◆ Problem to solve: Run through the records and show each line that includes the string "Expand".

- Opening Delimiter -

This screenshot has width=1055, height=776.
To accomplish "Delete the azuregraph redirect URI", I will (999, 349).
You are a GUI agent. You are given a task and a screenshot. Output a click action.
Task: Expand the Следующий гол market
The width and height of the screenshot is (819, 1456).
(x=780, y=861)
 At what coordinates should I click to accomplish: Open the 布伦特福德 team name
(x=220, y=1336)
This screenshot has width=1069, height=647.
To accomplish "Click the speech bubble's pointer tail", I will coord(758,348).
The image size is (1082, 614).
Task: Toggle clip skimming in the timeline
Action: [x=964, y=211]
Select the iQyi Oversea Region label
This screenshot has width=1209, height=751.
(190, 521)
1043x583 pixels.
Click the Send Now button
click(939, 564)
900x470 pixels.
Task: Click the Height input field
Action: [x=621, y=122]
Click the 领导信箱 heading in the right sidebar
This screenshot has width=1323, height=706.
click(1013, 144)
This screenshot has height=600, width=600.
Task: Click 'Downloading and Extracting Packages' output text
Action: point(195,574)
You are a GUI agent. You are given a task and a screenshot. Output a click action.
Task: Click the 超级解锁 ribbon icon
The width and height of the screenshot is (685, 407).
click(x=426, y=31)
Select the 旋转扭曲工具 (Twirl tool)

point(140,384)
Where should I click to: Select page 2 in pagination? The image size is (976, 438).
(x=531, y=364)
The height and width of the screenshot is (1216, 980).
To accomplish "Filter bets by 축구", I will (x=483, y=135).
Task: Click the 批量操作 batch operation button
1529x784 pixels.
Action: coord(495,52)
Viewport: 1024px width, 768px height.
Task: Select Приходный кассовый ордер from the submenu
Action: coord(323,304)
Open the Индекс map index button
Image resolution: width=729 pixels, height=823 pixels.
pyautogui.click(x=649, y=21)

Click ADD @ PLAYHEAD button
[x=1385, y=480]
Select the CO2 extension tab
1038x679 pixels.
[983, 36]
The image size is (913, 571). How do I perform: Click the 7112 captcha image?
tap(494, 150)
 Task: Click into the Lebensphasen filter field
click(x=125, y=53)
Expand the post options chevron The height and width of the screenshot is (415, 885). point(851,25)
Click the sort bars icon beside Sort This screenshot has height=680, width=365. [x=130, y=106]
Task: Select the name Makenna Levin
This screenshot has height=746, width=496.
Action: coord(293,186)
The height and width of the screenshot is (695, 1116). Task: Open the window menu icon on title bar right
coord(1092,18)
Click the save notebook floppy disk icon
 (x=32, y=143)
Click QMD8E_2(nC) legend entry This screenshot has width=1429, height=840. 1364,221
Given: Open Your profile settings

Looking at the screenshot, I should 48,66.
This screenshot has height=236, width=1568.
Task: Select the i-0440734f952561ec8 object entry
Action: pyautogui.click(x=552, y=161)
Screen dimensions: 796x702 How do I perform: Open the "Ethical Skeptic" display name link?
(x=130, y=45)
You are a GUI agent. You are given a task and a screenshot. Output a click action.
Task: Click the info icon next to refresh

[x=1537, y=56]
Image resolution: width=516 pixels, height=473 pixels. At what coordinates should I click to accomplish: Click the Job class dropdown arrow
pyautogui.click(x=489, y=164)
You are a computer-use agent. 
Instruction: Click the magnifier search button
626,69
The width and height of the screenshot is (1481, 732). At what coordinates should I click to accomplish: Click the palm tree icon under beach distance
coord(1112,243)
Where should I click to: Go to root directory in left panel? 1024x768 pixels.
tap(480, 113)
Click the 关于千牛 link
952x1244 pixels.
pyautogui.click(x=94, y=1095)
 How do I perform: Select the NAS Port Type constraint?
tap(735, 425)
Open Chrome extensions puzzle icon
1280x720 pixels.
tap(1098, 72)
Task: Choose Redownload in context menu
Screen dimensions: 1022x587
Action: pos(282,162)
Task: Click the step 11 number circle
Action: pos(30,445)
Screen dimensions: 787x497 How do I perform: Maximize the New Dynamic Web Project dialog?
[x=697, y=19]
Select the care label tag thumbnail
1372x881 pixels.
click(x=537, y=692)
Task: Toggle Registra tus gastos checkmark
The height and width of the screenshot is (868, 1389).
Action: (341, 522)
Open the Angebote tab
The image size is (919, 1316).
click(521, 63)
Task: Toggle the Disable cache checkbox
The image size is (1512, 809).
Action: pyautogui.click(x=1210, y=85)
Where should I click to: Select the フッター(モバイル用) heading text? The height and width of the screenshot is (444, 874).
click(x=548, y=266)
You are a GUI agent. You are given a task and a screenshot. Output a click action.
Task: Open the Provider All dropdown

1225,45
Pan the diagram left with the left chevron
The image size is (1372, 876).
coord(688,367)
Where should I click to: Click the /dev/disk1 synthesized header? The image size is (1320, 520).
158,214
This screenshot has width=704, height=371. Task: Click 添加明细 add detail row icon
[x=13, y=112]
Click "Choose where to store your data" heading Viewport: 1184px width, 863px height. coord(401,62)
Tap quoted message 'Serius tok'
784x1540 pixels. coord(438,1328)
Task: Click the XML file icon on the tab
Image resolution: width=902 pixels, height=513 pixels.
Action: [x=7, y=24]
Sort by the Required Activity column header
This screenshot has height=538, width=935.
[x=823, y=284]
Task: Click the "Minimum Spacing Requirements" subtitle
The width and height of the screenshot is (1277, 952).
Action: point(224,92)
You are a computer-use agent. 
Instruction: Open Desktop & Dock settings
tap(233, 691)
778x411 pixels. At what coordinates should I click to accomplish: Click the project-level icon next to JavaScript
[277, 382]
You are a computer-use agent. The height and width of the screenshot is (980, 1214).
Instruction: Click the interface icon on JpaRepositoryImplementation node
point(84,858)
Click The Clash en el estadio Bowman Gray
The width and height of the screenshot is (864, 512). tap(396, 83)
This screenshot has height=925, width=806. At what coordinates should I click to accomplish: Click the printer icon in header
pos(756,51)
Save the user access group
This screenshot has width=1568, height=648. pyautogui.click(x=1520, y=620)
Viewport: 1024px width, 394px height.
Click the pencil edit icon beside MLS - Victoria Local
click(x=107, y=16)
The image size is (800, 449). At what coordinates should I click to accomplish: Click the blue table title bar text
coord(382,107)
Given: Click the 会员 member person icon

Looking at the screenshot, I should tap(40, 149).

- Closing Delimiter -

◆ Task output:
Task: Expand the Следующий гол market
Expand the post options chevron The height and width of the screenshot is (415, 885). point(851,25)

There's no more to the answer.